Don’t apply undiluted tea tree essential oil directly to the skin. Mix it with a carrier oil like olive, coconut, or jojoba oil.

Add one drop of tea tree essential oil for every 12 drops of carrier oil. Mix them. Add one drop of oil of oregano and mix. Apply to the skin. Wash your hands thoroughly, avoid touching your eyes or mouth.


You must use a diluted form of tea tree oil.

Never apply undiluted oil directly to the skin in its concentrated form.

It’s best to dilute it with a suitable carrier such as jojoba or coconut oil. You can do this by adding one drop of tea tree oil to 12 drops of carrier oil.

Dermatologists recommend that people with sensitive skin use this product with caution. In some cases, it can make skin irritation worse. Apply it to a small patch of skin first to check for any reactions.

Today, widespread knowledge of tea tree oil benefits means it is available in many products such as shampoos, conditioners, lotions, creams, gels, bath oils, and ointments. The essential oil version, however, is the most versatile since you can dilute it and add it to many products.
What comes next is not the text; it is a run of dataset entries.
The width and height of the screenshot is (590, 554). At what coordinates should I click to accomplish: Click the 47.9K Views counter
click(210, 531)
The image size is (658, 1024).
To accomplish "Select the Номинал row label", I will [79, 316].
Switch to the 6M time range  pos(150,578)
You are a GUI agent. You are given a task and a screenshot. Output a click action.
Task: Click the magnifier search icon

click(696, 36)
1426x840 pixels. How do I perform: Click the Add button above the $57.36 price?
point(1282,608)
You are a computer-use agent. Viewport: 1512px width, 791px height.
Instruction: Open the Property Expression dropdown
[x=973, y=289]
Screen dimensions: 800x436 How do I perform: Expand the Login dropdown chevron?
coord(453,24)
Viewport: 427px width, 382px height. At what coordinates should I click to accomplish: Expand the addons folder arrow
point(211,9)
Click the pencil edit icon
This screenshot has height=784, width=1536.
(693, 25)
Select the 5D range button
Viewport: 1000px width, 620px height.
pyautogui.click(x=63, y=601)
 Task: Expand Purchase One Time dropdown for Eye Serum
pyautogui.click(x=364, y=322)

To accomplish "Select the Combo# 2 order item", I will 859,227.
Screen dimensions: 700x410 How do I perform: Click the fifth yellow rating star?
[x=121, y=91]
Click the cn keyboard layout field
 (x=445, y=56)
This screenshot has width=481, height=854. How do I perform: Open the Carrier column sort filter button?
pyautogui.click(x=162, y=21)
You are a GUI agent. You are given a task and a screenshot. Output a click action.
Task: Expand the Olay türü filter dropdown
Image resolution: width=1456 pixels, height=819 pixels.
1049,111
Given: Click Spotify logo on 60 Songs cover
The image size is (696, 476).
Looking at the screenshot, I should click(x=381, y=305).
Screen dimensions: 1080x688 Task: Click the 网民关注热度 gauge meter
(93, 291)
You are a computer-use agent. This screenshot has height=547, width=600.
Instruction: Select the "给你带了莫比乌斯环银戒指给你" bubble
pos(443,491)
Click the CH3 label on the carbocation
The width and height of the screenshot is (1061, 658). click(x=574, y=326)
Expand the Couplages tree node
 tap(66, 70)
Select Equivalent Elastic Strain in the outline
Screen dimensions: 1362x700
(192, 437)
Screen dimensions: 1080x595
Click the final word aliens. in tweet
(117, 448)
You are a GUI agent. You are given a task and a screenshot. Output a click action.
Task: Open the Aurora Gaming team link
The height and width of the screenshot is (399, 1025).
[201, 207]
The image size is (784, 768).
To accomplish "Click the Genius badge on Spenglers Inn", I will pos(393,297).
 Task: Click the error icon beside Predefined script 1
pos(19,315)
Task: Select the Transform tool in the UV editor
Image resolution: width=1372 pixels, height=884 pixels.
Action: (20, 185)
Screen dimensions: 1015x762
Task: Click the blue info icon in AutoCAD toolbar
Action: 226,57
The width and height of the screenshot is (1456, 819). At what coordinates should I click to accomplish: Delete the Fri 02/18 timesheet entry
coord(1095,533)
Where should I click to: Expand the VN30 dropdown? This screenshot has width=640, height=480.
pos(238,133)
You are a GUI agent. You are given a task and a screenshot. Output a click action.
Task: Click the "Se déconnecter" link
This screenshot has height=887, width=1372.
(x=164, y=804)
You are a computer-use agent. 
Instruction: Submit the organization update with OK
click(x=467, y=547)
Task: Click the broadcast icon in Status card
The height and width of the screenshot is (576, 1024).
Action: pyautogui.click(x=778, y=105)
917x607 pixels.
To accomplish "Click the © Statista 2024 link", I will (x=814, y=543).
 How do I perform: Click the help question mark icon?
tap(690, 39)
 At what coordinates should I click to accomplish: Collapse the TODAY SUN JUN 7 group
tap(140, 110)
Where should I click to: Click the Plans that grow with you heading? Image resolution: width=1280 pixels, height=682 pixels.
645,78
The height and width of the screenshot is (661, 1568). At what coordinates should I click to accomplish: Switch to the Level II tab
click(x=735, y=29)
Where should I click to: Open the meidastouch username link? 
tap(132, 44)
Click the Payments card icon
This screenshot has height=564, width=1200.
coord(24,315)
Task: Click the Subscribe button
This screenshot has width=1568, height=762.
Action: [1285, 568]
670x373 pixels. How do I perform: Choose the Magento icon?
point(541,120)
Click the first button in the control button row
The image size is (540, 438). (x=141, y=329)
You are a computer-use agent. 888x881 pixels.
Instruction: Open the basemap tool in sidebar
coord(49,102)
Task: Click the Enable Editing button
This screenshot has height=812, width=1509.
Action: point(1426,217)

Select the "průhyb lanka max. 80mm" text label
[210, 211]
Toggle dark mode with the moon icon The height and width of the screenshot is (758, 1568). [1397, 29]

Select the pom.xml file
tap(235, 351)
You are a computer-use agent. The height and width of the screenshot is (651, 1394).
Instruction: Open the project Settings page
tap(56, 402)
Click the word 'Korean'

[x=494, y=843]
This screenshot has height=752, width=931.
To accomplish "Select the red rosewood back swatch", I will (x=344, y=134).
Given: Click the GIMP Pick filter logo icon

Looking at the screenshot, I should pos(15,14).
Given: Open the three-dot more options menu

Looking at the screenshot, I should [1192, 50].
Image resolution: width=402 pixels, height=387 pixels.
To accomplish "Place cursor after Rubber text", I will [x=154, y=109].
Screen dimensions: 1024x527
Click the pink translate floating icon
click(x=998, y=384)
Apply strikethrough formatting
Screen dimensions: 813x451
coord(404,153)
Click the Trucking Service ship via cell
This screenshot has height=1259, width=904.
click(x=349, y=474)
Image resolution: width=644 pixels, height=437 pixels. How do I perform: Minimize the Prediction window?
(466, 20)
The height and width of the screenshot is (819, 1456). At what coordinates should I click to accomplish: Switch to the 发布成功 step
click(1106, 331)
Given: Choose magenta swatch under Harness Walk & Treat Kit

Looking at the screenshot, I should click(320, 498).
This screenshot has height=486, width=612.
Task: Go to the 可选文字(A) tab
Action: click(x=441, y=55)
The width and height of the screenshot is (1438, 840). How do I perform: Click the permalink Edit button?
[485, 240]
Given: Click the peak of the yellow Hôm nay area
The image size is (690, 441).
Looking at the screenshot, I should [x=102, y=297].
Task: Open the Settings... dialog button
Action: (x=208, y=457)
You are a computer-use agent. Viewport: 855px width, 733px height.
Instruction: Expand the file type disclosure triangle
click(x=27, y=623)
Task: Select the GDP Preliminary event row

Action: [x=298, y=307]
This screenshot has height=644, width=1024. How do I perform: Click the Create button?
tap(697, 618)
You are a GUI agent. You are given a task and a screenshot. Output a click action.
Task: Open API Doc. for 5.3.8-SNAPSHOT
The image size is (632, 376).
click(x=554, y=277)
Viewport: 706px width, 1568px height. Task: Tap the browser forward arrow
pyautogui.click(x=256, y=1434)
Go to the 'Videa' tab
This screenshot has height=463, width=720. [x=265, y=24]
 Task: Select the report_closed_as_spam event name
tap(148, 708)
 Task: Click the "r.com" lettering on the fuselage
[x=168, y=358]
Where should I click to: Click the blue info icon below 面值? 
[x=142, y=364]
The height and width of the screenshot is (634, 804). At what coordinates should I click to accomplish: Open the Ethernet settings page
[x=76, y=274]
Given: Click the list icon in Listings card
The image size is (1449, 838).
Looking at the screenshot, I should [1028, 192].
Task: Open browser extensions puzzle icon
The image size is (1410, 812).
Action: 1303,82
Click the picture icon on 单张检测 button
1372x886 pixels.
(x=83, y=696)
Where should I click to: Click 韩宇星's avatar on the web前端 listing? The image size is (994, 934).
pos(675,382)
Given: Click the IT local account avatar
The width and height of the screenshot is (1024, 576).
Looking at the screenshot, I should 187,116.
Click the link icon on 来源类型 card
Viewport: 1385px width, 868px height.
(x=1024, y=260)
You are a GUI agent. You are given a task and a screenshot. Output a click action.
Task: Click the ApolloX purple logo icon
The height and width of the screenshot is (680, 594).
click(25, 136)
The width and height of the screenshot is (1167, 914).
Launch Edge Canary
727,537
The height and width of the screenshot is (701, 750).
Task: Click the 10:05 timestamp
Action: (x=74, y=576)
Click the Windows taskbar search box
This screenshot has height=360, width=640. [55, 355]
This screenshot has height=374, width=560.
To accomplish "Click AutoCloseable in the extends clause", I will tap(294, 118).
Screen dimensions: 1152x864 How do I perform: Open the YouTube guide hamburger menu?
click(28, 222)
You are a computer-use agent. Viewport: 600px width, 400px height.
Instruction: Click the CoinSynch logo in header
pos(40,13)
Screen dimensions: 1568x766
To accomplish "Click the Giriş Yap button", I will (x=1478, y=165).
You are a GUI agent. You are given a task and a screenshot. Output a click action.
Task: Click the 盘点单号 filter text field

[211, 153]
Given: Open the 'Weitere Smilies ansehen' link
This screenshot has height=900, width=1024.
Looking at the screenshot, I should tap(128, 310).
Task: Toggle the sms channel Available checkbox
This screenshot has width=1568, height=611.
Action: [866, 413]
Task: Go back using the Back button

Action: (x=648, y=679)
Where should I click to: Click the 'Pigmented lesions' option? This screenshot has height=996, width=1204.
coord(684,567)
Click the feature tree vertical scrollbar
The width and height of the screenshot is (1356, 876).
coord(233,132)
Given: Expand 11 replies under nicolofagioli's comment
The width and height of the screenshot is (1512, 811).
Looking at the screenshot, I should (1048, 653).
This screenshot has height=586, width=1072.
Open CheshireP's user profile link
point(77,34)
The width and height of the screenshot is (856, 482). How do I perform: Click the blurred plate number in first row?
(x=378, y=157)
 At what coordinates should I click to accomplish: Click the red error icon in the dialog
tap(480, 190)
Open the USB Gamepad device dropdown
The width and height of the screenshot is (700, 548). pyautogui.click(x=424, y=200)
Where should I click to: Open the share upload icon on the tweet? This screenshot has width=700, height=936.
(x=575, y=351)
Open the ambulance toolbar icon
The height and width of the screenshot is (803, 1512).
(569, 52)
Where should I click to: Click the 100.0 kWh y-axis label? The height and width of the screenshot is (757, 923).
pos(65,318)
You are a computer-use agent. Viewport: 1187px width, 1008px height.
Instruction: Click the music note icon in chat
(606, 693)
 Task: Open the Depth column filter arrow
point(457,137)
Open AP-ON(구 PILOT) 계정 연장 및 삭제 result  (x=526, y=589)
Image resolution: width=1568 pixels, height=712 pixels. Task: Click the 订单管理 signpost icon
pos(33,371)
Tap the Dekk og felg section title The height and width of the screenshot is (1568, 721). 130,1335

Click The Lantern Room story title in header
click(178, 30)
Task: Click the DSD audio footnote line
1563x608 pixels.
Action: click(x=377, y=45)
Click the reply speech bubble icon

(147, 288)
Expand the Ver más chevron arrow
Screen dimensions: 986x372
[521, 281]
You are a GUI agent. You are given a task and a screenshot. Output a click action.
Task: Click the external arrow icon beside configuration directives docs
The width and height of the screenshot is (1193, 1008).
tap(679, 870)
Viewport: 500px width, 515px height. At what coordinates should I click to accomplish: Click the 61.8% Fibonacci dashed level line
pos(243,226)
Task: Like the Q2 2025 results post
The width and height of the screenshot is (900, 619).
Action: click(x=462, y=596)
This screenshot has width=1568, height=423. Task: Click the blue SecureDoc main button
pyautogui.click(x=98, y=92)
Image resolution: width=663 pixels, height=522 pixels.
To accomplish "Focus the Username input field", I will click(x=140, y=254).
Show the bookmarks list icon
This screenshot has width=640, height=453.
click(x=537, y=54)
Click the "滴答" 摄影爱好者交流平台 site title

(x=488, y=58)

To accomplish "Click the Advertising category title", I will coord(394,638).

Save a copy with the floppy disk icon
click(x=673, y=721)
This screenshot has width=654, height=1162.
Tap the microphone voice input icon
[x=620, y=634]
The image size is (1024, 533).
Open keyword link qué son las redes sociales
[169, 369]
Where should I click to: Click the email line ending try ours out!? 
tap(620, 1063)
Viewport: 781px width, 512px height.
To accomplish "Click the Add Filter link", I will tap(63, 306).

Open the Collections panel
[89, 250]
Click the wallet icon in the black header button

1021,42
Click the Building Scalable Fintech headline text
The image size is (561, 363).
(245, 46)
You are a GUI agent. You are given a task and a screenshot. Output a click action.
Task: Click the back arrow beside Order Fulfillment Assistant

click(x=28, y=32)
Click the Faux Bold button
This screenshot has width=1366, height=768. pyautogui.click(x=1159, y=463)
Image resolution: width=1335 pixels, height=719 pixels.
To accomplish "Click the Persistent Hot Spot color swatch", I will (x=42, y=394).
In general, most tea tree oil uses are considered safe and don’t have serious side effects. Rarely, people develop an allergic reaction, skin rash, or irritation after using it. However if you notice any problems, discontinue use immediately and consult your healthcare practitioner.

There are many practical uses for tea tree oil and it’s far from the only essential oil with a lot to offer. Consider learning more about other essential oils and how they can benefit you and your life.